On Friday, Ofcom published its statement on the future of telephone numbers. Having previously consulted on the matter, the regulator has taken the decision to alter the rules that administer the use of phone numbers in the country, with an aim to ensure these consider the wide array of changes occurring throughout the UK’s networks, in addition to promoting consumer confidence in phone services.

While acknowledging that phone calls play an essential role across various businesses, Ofcom has also stated that the way everybody use phones is beginning to change. With the use of landline phones decreasing substantially as a result of online and mobile communications increases, the public switched telephone network (PSTN) is being phased out and is being gradually replaced. As we already know, calls via landline phone will be transferred to Internet Protocol (IP) networks before the PSTN ends altogether in December 2025.

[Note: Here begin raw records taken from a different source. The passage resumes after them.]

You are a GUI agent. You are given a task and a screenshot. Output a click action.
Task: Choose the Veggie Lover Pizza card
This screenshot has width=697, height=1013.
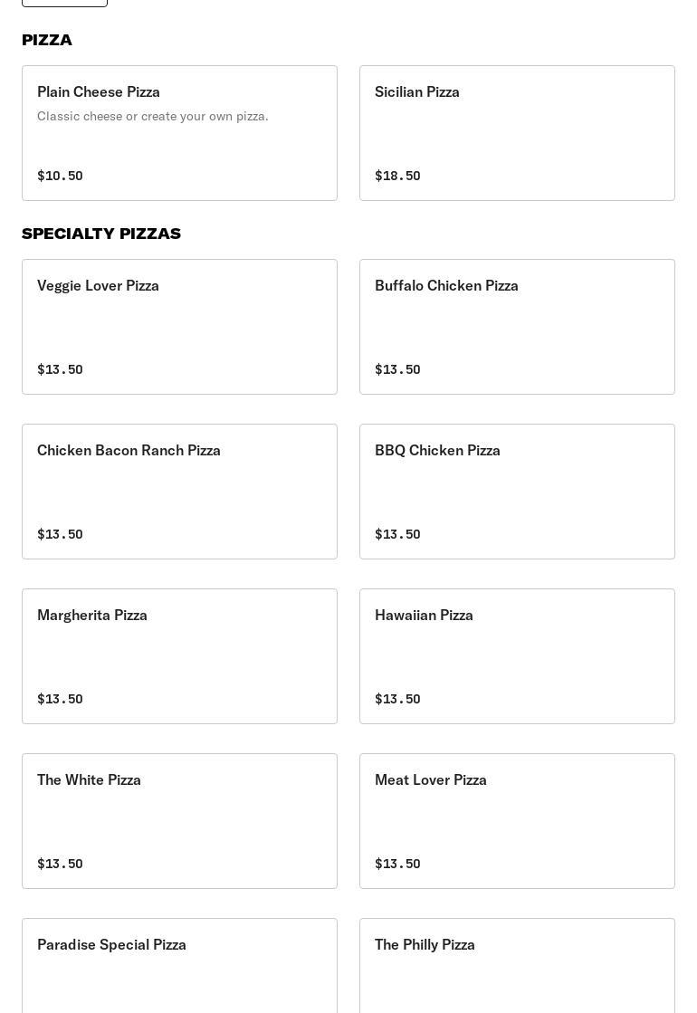pyautogui.click(x=179, y=327)
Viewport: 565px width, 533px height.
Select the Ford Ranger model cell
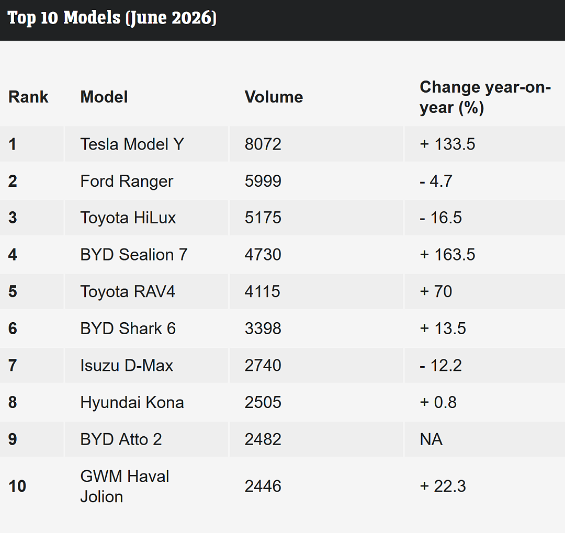(127, 181)
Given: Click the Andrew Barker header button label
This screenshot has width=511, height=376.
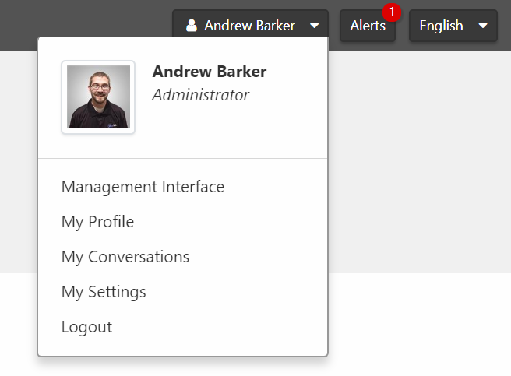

Ofcom has been reviewing the National Telephone Numbering Plan – its rulebook for phone numbers in the UK. Having outlined its proposed approach to this review in two consultations in 2019 and 2021, you can find Ofcom’s decisions below.

Maintaining landline phone area codes
The authority will be maintaining current rules on geographic numbering, assigning the beginning digits of a landline phone number to a region, and giving location significance. It’s worth noting that, while IP networks are not mandated to have area codes to route calls just like legacy networks do, this is something that is still appreciated by some businesses and people. Due to this, Ofcom has decided against removing this link.

These rules allow out-of-area use of geographic numbers which it acknowledges gives a significant amount of adaptability in number use for people and businesses.

Removing the obligation on telecoms providers to provide local dialling
As local dialling enables individuals to call a landline (from a landline) within the same area without needing to dial in the area code first, Ofcom is removing the necessity to give local dialling on landline phone services altogether. This is because Ofcom believes the value of this requirement to consumers has reduced significantly, and because it is particularly difficult to provide over IP networks. It believes that providers will be increasingly likely to remove this facility as they support consumers moving to IP services.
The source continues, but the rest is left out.